ESTRATTO FORNITO |
Questi sono i fatti storici accaduti in successione, il libro di Ritanna Armeni, fresco di stampa e già nella classifica dei lavori letterari più venduti, aggiunge alla Storia contemporanea i ritratti, la vita, gli interessi, gli ideali e la lotta armata e di resistenza dei protagonisti di questi atti. In una Roma guardata dalla Resistenza del nord e dai partigiani che si muovevano e agivano al di là della “linea gotica” come una città indifferente, assopita nel sonno della rassegnazione e della paura individuale, il Gap dimostra a tutti che pur non avendo montagne dove organizzare e portare avanti la Resistenza, la stessa c’è, lotta, si manifesta, si declina in azioni pericolose e letali ed è condotta sia coralmente da sacerdoti, suore, cittadini, medici, insegnanti e impiegati, sia da giovanissimi universitari borghesi nati e cresciuti in famiglie benestanti e convintamente antifasciste.

(Voci di dati salvate)
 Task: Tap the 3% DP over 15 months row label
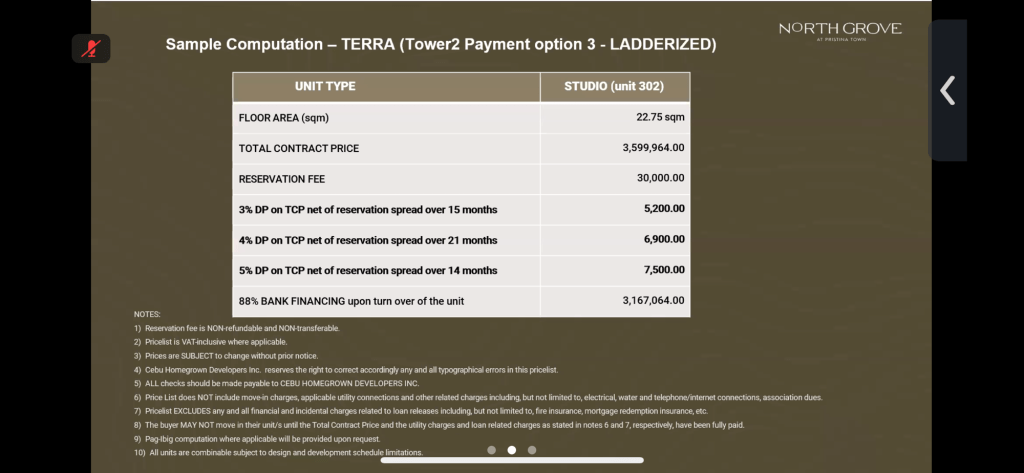click(368, 209)
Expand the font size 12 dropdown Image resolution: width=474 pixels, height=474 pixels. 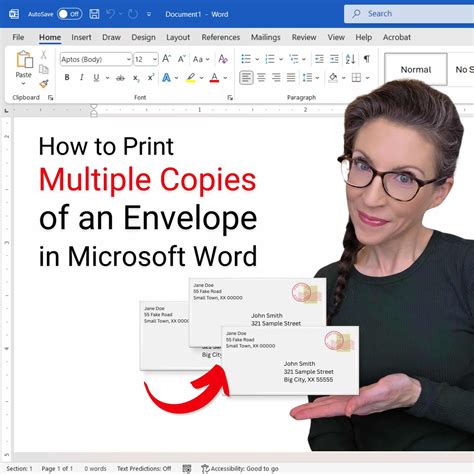point(155,59)
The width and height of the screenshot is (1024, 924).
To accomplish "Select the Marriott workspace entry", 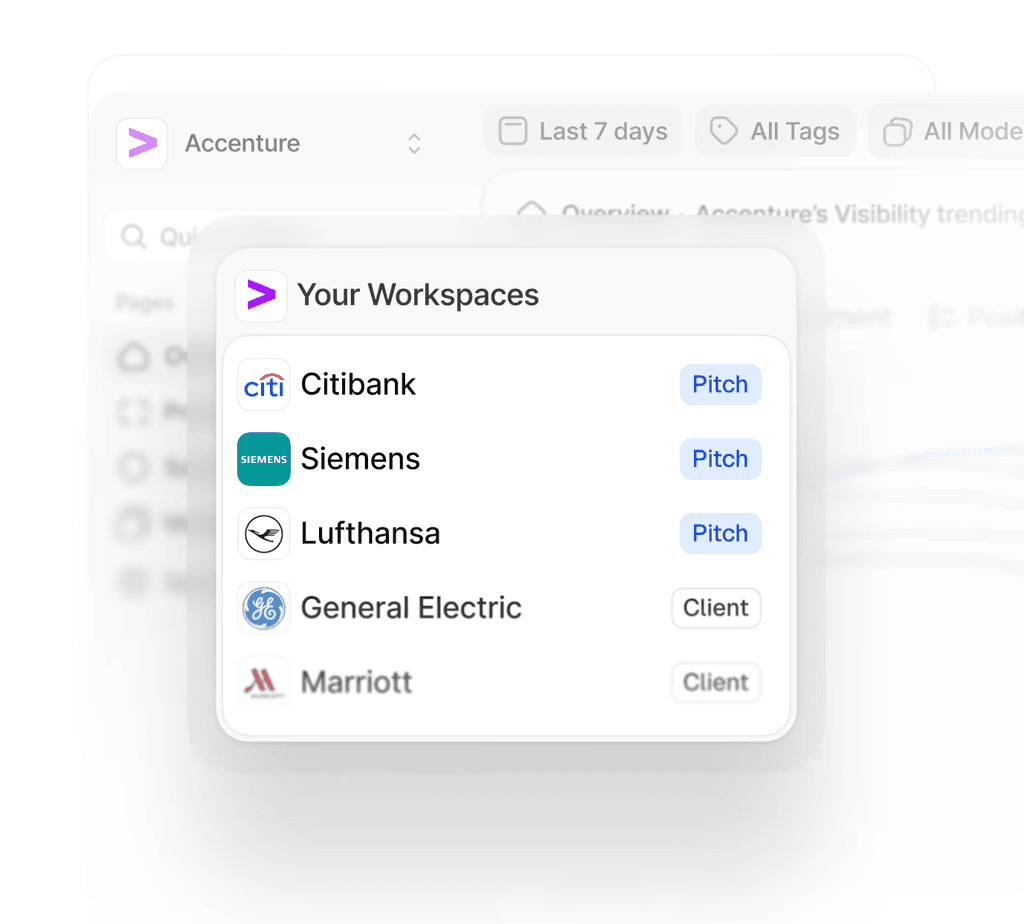I will [356, 682].
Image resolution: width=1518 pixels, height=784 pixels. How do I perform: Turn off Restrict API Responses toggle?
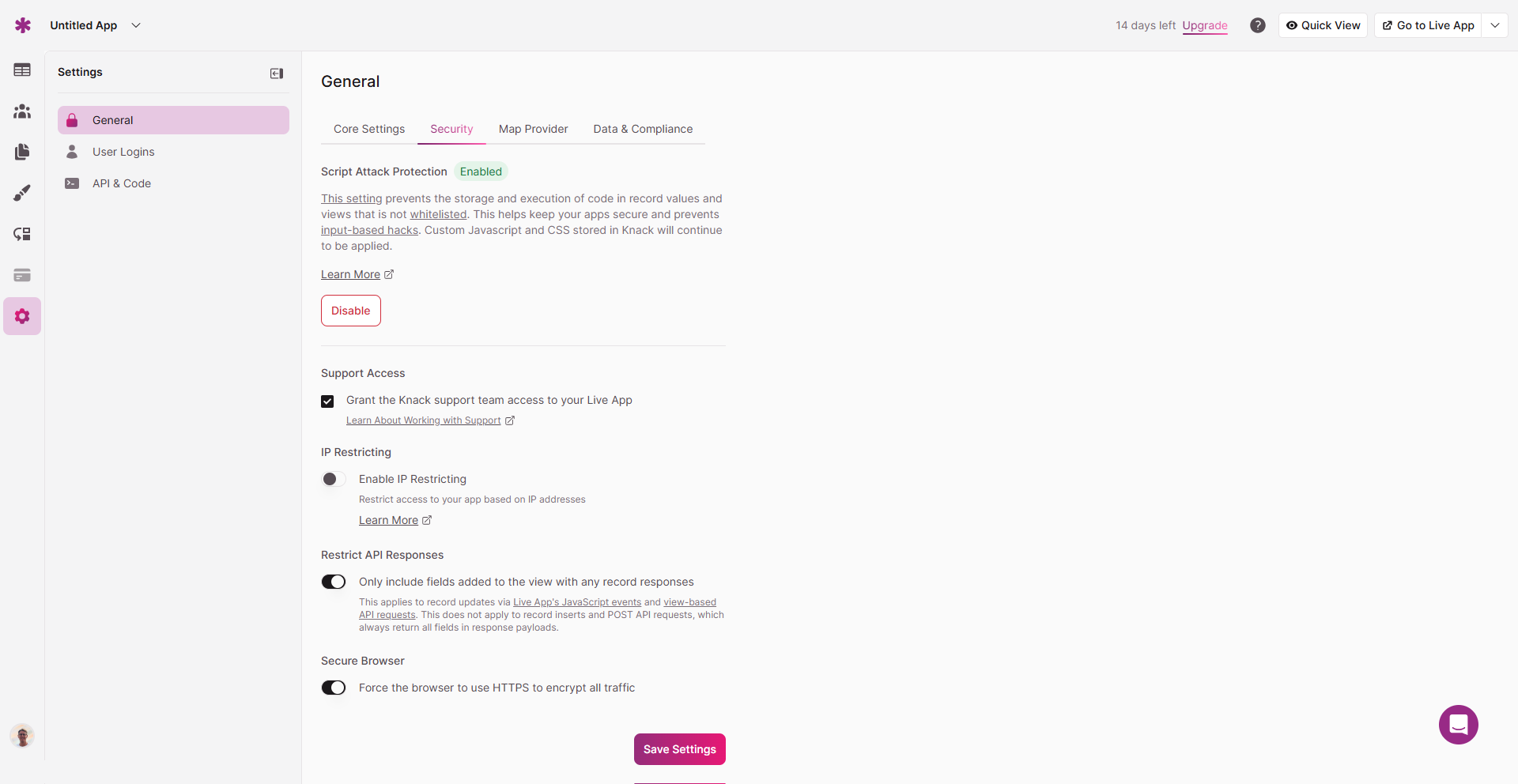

CONSEGNA | Puoi continuare l'estratto sul libro di Ritanna Armeni e sul Gap romano, riprendendo subito dopo la sua ultima frase? I dati non servono.

PROBLEMA RISOLTO |
È di loro che la Armeni vuole parlare, delle storie dentro la Storia. Di quei giovani che l’editore Ponte alle Grazie intelligentemente e meravigliosamente metter in copertina e che rimandano nello sguardo la forza e la bellezza dell’ideale che li accompagna e li accompagnerà sempre. Avrebbero potuto nascondersi nelle aule universitarie, nei loro confortevoli e quasi intoccabili appartamenti, abbassare la testa per strada quando incrociavano le squadre nazifasciste, mantenere un profilo basso e continuare nella loro esistenza borghese e anonima.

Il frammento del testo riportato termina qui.